Question

A 171 mL flask contains argon at 1.5 atm and68°C. What amount of Ar is present?Answer in units of mol.R = 0.08206 L.atm/K.mol

Answer 1

Answer: there are 0.0092 moles of argon gas in the flask at the conditions given

Step-by-step explanation:

The question requires us to determine the number of moles of argon gas, given the information provided:

Volume of flask = V = 171 mL

Pressure of gas = P = 1.5 atm

Temperature of gas = T = 68°C

Gas constant = R = 0.08206 L.atm/K.mol

To solve this problem, we can apply the equation for ideal gases, as it follows:

`P* V=n* R* T`

where P corresponds to the pressure of the gas, V is the volume, n is the number of moles, R is the gas constant and T is the temperature.

Note that we are using R in units of L.atm/K.mol, thus the volume must be given in L, the pressure in atm and the temperature in K.

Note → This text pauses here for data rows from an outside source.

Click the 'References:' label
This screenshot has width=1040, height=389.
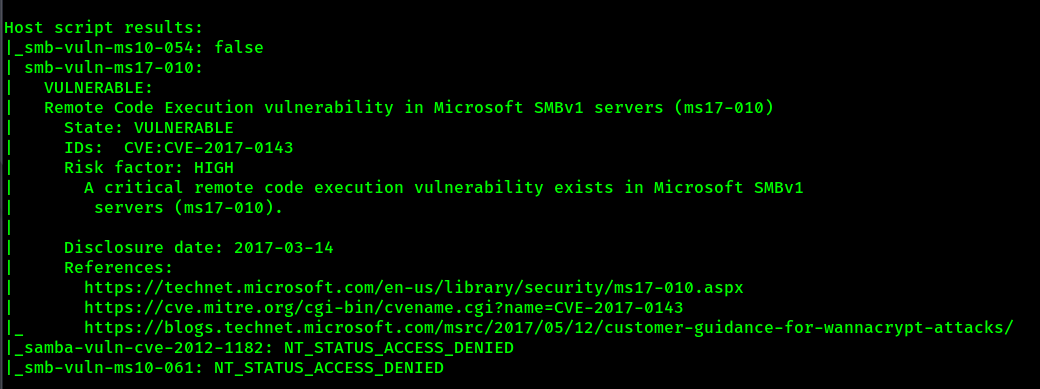119,268
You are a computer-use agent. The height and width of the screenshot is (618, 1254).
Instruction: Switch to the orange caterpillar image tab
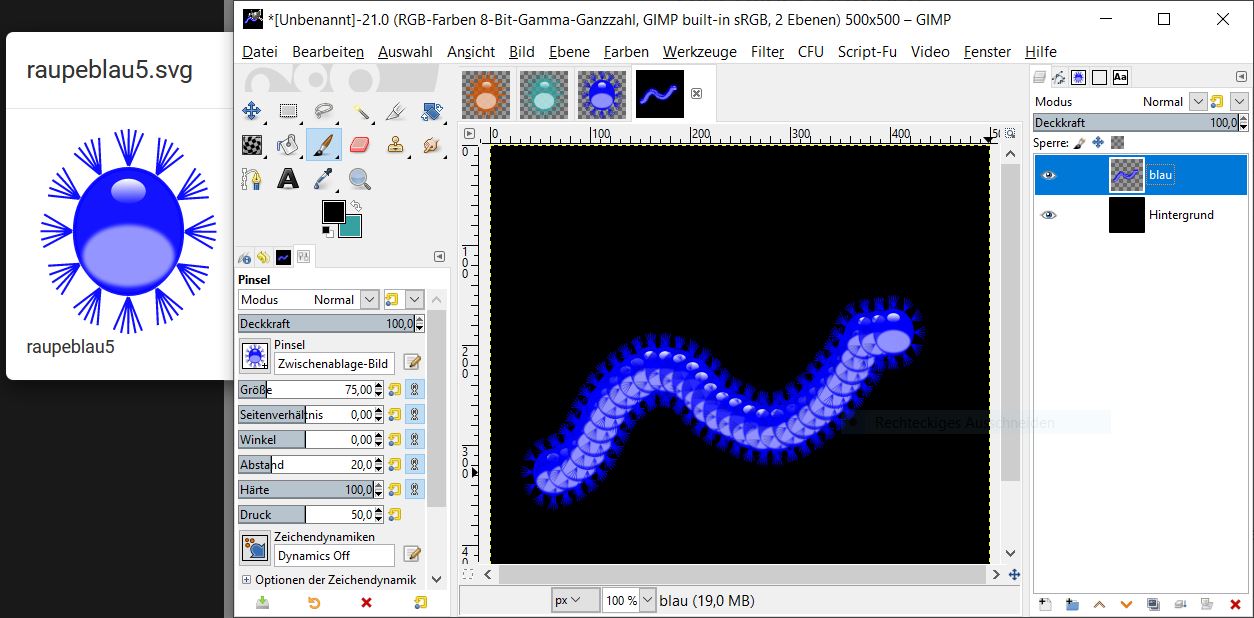coord(485,95)
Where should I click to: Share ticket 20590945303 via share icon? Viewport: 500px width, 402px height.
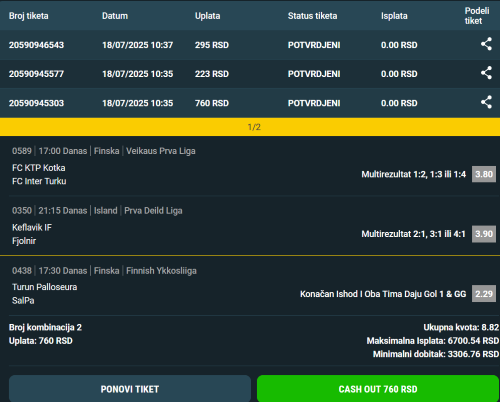point(486,102)
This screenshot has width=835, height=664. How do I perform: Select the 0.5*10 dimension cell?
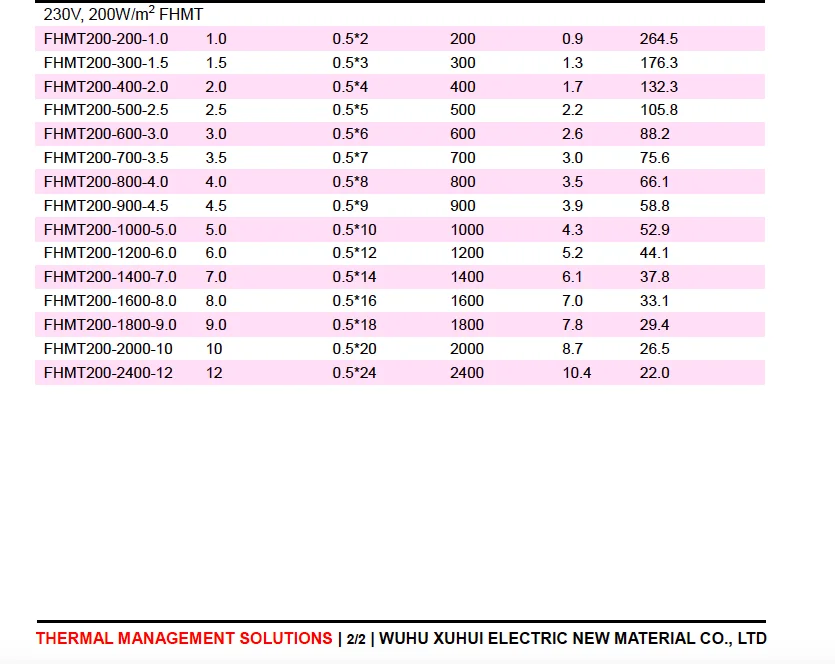pyautogui.click(x=355, y=230)
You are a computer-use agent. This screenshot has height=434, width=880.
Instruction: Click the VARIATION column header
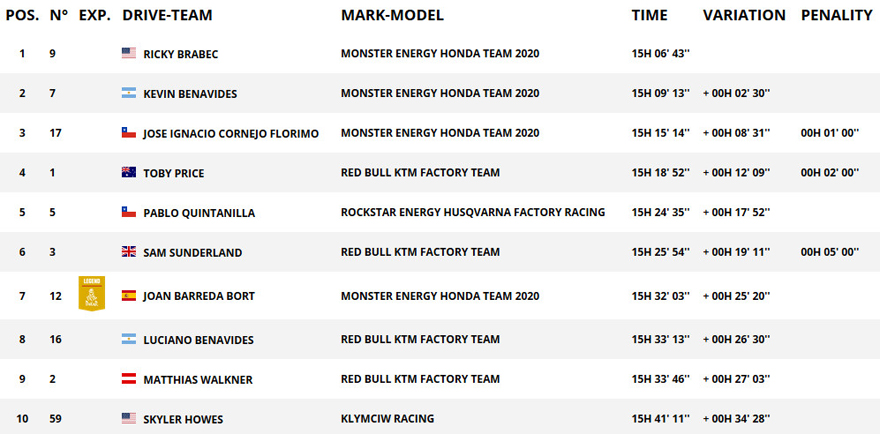tap(744, 16)
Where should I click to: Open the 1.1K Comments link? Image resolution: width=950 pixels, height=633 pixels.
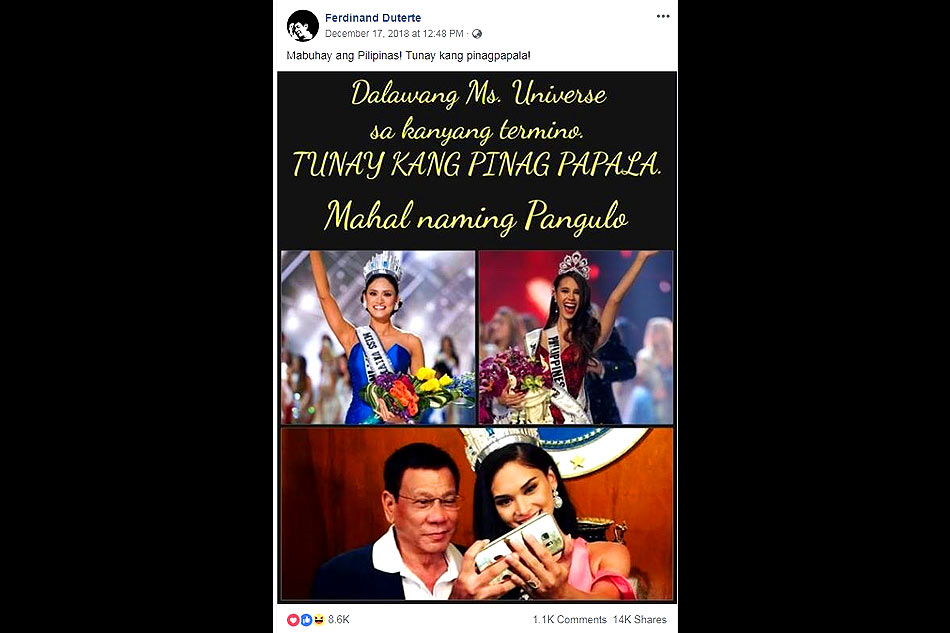coord(570,620)
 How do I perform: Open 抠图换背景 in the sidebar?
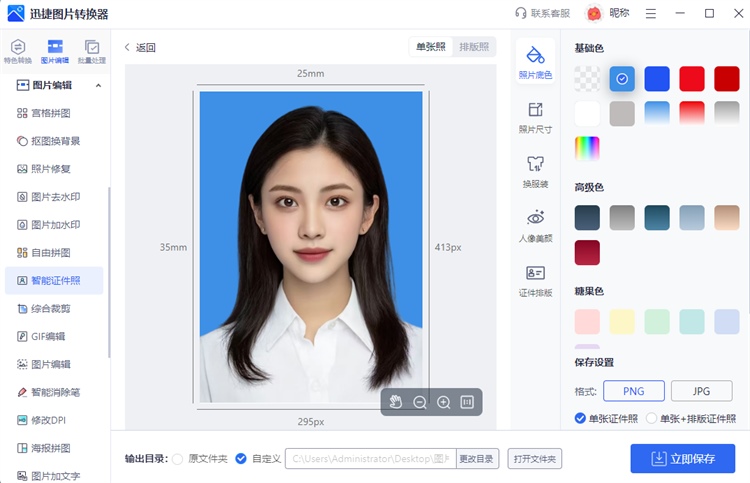pos(54,141)
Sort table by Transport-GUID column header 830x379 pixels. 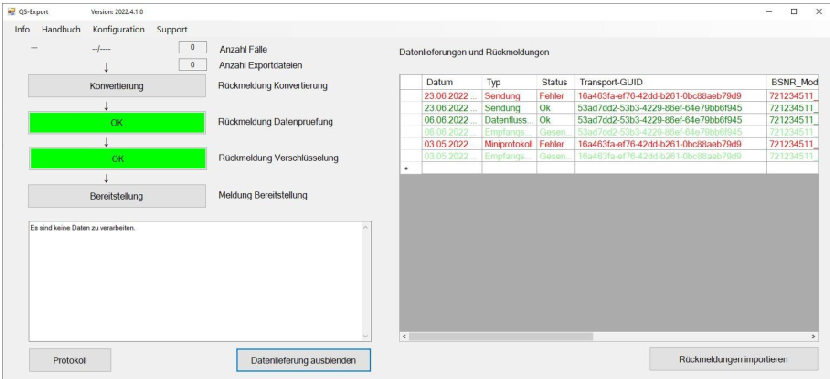coord(670,82)
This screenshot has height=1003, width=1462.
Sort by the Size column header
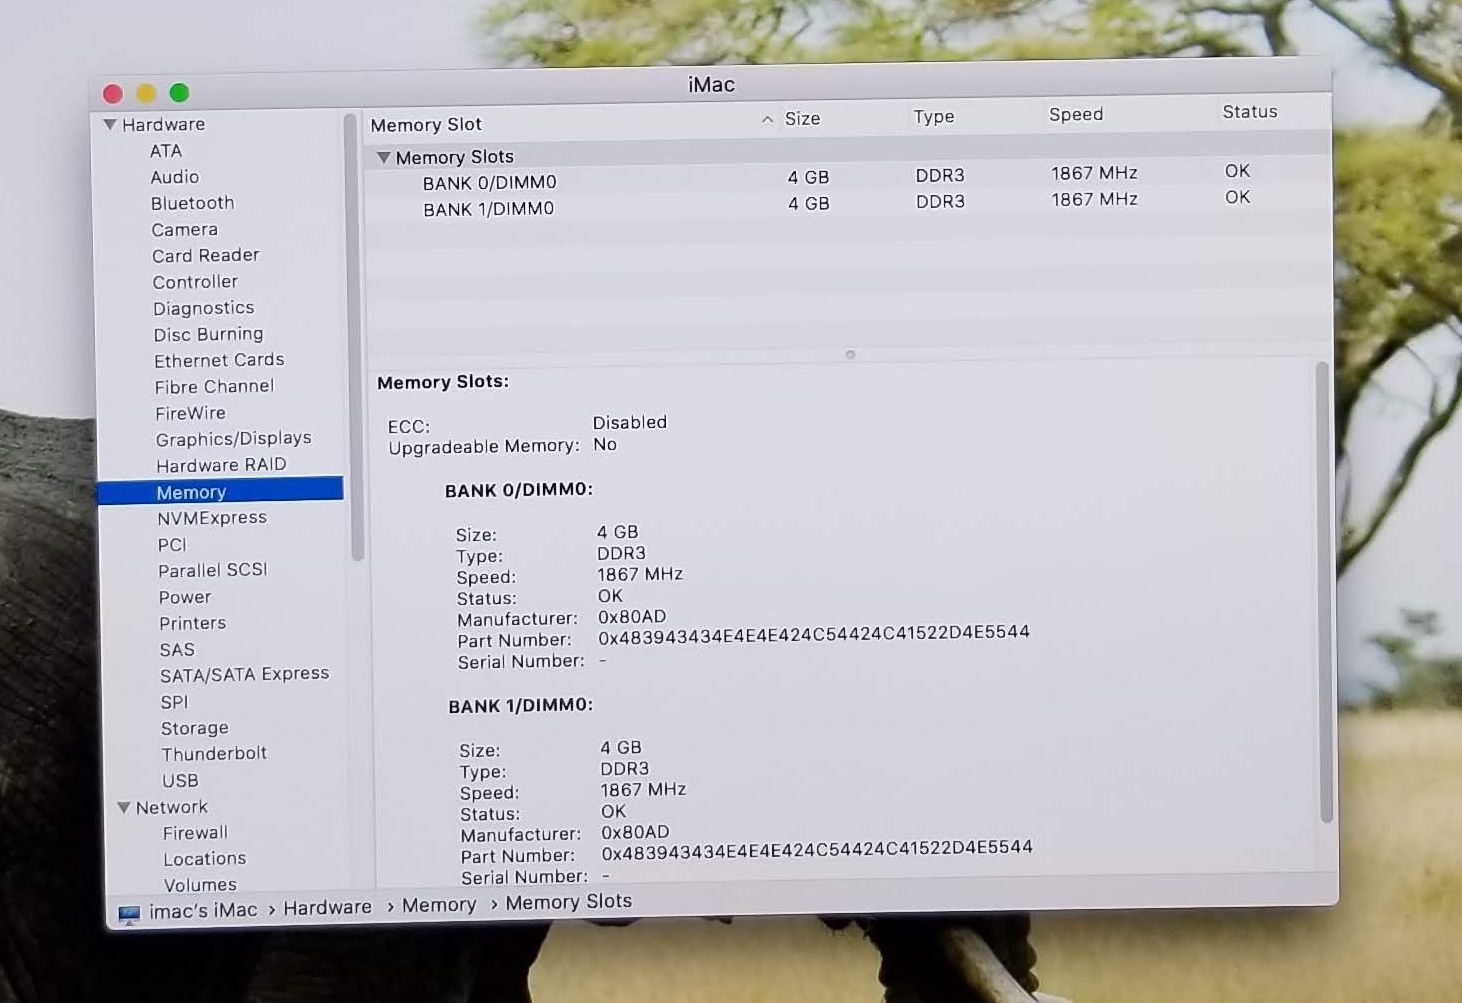802,119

First, we need to convert the volume given from mL to L:

`V=171mL*(1L)/(1000mL)=0.171L`

Next, we need to convert the temperature given from °C to K:

`\begin{gathered} T(K)=T(°C)+273.15 \\ T=68°C+273.15=341.15K \end{gathered}`

Now that we have volume (0.171 L), pressure (1.5 atm) and temperature (341.15K) in the appropriate units, we can apply these values to the equation of ideal gases and determine the number of moles of gas:

`\begin{gathered} P* V=n* R* T\rightarrow n=(P* V)/(R* T) \\ \\ n=((1.5atm)*(0.171L))/((0.08206L.atm/K.mol)*(341.15K))=0.0092mol \end{gathered}`

Therefore, there are 0.0092 moles of argon gas in the flask at the conditions given.